* Given request
Pull out each line of the data containing the word "rotated" and copy those lines.

-- Given records start --

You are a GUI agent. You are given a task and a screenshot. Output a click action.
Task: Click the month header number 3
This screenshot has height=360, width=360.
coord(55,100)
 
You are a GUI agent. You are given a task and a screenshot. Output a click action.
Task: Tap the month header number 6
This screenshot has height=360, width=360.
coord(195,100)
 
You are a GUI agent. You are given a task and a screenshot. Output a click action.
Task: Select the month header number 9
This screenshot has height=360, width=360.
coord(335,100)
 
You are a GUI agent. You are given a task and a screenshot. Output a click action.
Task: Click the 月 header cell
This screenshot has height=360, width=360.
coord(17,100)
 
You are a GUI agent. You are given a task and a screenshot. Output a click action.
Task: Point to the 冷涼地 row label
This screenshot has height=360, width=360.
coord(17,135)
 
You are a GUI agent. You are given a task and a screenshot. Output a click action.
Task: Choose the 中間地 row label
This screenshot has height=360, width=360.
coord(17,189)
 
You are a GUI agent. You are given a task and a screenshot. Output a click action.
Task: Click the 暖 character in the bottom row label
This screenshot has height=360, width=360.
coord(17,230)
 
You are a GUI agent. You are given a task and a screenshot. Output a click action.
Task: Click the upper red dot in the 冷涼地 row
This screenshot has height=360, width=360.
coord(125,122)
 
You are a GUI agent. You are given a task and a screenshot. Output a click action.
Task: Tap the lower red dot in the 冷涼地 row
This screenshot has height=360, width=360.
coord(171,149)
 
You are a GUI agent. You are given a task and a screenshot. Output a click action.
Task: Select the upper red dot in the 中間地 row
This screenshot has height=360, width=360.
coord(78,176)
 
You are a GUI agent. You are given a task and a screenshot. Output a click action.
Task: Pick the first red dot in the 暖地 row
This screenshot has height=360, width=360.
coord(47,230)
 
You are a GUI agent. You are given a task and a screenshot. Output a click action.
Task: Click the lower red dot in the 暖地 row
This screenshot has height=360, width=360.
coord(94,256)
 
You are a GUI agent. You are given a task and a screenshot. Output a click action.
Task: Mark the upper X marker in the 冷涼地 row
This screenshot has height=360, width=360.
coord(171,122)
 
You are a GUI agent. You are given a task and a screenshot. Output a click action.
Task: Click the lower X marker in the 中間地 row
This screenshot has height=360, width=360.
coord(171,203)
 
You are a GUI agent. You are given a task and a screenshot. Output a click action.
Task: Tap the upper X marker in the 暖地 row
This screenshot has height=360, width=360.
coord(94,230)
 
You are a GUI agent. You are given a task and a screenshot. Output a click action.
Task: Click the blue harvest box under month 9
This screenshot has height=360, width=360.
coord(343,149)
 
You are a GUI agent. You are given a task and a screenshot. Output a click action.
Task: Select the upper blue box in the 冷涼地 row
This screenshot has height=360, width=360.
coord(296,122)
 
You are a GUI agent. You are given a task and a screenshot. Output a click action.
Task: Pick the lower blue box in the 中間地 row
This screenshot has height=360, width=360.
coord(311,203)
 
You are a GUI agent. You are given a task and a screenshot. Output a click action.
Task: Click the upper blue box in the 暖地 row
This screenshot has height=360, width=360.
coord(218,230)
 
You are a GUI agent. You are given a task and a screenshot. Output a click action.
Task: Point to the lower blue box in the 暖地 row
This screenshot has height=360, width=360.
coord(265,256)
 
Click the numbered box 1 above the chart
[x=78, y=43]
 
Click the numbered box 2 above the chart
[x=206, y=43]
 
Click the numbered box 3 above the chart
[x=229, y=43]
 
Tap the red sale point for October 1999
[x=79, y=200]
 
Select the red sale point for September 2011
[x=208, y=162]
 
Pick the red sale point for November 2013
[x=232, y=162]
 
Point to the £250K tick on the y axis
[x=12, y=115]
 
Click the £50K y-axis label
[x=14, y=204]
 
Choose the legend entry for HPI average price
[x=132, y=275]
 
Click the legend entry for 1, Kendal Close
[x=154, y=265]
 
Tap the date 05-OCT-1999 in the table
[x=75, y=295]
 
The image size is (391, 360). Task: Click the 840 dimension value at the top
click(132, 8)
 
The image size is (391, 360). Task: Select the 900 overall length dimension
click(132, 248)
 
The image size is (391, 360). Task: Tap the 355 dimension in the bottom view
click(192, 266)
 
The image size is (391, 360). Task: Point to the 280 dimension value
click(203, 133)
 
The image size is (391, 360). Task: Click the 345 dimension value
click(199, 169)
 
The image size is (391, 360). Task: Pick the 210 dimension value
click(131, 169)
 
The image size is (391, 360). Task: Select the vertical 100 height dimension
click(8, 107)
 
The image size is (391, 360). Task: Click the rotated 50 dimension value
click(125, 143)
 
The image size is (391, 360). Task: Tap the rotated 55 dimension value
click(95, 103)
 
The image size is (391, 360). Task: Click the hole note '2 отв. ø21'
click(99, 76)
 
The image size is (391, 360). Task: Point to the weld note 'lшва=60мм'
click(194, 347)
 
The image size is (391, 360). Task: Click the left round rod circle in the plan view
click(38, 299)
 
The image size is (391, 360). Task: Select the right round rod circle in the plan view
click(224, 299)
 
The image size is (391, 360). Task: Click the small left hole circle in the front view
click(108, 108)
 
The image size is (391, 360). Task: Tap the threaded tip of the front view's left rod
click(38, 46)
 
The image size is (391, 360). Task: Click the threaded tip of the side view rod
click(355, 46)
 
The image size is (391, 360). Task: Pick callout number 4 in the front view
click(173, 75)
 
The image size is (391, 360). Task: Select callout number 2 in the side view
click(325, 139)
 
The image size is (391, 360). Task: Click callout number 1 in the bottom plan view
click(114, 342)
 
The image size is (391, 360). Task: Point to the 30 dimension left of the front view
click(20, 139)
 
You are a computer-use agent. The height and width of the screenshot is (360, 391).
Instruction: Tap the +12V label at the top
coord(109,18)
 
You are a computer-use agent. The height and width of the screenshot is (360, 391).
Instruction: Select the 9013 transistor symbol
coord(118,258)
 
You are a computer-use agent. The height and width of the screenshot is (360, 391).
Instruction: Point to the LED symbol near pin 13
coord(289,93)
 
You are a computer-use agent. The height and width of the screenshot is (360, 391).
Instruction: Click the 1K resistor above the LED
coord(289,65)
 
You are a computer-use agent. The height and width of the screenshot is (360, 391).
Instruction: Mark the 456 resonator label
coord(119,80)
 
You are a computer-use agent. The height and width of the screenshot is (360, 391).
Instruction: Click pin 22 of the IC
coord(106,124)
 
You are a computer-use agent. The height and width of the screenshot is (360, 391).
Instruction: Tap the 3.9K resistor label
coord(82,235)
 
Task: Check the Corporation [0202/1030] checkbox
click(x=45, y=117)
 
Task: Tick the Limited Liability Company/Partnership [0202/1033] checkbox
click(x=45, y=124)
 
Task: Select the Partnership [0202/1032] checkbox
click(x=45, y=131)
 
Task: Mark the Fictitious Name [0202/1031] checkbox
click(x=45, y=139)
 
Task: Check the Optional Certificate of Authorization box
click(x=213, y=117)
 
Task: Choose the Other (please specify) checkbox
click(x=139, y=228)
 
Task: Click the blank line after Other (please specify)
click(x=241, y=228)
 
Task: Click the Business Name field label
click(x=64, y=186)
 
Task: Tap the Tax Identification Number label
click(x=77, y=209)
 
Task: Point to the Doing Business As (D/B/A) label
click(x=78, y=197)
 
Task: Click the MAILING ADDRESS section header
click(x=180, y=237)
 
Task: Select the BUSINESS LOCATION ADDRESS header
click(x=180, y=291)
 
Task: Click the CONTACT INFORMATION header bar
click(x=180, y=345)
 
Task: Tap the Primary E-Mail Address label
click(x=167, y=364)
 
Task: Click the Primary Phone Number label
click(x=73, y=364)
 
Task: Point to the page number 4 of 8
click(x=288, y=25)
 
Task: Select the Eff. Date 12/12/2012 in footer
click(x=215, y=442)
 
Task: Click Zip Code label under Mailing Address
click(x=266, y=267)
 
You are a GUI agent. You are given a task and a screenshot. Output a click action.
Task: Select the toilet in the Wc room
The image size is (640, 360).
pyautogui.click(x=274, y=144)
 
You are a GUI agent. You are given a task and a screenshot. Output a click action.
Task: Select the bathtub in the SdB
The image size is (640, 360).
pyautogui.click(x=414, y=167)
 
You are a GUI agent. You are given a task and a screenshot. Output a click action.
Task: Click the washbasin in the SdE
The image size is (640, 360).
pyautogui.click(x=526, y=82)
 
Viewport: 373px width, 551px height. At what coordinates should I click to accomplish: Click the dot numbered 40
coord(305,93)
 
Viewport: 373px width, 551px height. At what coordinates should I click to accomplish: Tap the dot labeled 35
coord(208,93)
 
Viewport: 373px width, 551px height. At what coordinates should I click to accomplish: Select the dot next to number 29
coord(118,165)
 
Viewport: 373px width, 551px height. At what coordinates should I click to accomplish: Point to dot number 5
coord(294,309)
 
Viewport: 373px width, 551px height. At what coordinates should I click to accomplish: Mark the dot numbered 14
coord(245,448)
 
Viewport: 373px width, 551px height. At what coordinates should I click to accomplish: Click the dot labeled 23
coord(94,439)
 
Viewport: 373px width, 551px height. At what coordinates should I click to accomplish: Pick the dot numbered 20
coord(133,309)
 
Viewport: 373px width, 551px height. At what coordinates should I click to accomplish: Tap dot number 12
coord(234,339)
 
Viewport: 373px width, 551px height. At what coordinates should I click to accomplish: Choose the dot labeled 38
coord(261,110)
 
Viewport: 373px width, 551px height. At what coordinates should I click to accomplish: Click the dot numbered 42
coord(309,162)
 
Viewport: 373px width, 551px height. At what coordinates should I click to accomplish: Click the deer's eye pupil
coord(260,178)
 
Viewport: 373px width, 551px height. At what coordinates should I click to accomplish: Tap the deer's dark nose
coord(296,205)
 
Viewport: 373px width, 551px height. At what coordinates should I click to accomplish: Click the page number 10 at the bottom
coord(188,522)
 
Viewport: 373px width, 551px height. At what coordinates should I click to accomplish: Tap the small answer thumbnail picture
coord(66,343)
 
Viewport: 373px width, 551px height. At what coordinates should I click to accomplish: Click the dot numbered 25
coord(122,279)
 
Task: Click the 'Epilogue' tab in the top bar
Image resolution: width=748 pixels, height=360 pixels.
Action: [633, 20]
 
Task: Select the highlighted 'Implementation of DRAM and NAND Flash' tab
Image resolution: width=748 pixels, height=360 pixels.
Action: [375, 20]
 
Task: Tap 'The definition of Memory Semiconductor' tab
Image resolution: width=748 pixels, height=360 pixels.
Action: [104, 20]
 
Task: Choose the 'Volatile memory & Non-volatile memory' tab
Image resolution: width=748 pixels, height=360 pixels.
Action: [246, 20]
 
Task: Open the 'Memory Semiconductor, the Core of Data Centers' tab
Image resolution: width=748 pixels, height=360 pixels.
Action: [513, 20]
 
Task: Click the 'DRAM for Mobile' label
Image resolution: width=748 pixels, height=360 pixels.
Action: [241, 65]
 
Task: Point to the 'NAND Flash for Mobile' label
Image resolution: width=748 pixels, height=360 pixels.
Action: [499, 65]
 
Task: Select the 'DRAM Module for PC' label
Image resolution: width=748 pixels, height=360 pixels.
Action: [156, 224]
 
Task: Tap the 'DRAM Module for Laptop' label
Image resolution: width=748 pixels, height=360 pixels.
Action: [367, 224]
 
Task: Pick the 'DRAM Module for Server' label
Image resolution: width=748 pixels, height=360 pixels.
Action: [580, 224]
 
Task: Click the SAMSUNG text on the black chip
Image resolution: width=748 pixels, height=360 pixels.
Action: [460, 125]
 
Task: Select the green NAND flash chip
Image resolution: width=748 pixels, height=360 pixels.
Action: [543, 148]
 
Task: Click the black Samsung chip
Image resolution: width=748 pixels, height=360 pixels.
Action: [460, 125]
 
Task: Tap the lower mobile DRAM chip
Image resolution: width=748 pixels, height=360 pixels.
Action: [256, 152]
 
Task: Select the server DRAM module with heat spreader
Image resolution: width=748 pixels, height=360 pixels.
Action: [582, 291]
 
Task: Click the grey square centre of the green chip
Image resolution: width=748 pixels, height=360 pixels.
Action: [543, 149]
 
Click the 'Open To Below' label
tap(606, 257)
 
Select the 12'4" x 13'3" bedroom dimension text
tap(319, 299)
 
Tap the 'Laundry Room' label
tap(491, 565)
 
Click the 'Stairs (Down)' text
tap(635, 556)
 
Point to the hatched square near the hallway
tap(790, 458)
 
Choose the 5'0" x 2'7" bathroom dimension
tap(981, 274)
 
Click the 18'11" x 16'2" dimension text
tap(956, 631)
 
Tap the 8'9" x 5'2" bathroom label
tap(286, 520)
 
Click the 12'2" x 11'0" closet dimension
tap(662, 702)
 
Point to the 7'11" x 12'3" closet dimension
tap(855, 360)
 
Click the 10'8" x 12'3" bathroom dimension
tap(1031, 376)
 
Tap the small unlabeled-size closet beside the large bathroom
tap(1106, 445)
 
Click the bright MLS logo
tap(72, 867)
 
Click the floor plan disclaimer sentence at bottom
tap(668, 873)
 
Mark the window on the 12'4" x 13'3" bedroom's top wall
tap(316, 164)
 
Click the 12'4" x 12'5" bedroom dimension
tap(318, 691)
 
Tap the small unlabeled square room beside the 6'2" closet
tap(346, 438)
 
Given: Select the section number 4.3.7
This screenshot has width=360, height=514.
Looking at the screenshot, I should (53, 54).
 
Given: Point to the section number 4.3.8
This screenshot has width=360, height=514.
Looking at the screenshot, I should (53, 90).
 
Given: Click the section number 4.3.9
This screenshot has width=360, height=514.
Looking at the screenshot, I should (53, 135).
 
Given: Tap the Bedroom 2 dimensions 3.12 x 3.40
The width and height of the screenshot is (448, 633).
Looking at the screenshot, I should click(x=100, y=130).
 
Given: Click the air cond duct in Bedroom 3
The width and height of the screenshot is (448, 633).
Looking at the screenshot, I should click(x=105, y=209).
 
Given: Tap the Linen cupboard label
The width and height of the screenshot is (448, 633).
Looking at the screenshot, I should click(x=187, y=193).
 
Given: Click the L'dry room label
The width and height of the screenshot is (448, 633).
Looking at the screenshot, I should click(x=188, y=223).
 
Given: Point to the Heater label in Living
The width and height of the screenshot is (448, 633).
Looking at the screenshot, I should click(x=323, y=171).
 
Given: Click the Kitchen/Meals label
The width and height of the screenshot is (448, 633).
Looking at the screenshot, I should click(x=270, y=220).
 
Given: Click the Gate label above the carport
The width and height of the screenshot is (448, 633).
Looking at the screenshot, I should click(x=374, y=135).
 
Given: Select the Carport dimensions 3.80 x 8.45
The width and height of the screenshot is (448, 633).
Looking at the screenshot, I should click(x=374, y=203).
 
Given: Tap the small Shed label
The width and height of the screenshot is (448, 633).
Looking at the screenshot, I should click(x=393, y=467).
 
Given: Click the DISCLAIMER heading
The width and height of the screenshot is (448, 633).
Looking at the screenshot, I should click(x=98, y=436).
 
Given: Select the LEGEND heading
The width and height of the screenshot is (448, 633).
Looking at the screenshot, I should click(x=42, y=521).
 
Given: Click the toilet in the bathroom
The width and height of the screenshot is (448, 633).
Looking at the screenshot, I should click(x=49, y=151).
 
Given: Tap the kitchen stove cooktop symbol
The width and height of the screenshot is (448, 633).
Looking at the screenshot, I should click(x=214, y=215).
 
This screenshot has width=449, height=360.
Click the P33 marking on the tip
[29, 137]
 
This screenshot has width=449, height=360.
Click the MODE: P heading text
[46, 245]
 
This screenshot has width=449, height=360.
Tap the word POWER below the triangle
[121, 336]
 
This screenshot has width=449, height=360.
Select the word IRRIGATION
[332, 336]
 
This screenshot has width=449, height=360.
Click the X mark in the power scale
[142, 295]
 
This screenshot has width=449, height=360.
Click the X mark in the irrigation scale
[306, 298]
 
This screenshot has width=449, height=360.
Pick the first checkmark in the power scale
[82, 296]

-- Given records end --

* Exercise output
The image size is (391, 360). Task: Click the rotated 50 dimension value
The image size is (391, 360). Task: Tap the rotated 55 dimension value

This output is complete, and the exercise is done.